La Fabrique, nouveau dispositif vidéo de Tania Mouraud, construit et déconstruit l’espace au gré d’un processus combinatoire qui unit le son, l’image et le temps. Les vidéos de ces ouvriers du textile, cadrés au plus près par l’objectif de l’artiste, façonnent la réalité. Celle que l’on prend soin d’éviter. Individus devenus machines, corps devenus outils, mouvements répétitifs, mécaniques, muscles bandés comme les ficelles des métiers à tisser, une mixité au service d’une actualité hors temps, universelle.

Les téléviseurs, posés sur des socles, sont à hauteur d’yeux. Et sur l’écran, le regard des tisserands ne nous quitte pas. Déplacez-vous d’un pas, de dix pas, ils sont là, posés sur vous, sans colère, sans animosité, sans sourire. Un regard, une multitude de regards qui convie le nôtre, qui nous place en témoin de l’activité (in)humaine.

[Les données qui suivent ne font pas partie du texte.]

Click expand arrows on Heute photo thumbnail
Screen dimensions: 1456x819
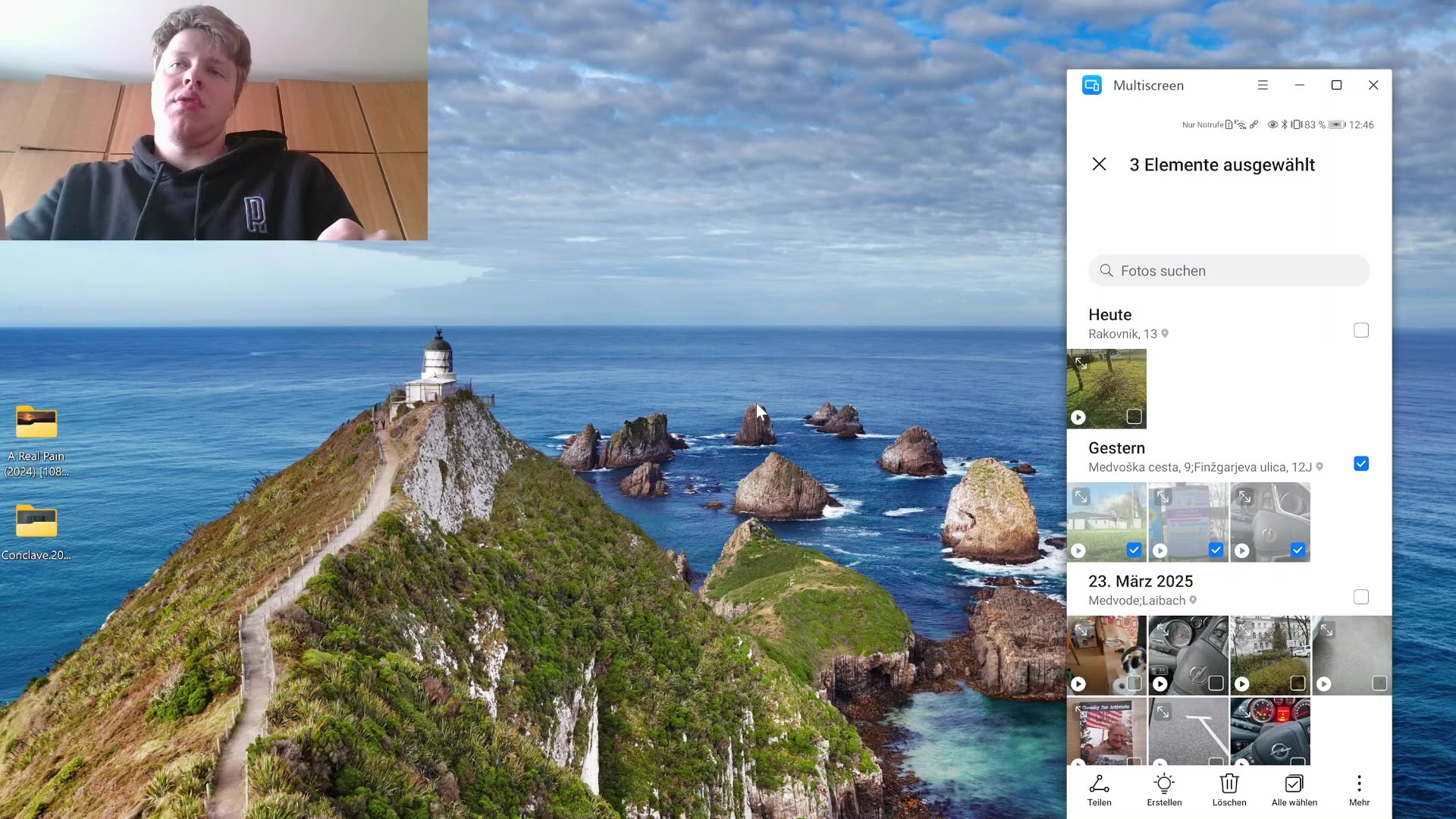click(1081, 364)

Un portrait s’achève. La tension entre les gestes répétitifs, les claquements mécaniques du métier à tisser et l’intensité constante du regard se dénoue… Immédiatement relayé par un nouveau portrait, un autre individu, soudé à sa machine. Bras marionettisés, ficelles tendues du métier à tisser, plaques de bois qui claquent : sons et tensions traversent les écrans et tracent un chœur de diagonales. Cette multitude de mouvements tisse autour du public un réseau arachnéen, lignes d’émotions, fils de tension.

Regards grands ouverts, bouches closes : la figure humaine, jusqu’alors uniquement perceptible par son absence chez Tania Mouraud, envahit les écrans, affirme sa diversité et sa richesse. Elle impose son humanité.

La visite est éprouvante. Les rythmes sonores et visuels s’épousent, se complètent et s’intensifient les uns les autres. Ils saturent l’espace de leur force et de leur présence. Nos repères s’effondrent un à un. La Fabrique nous avale.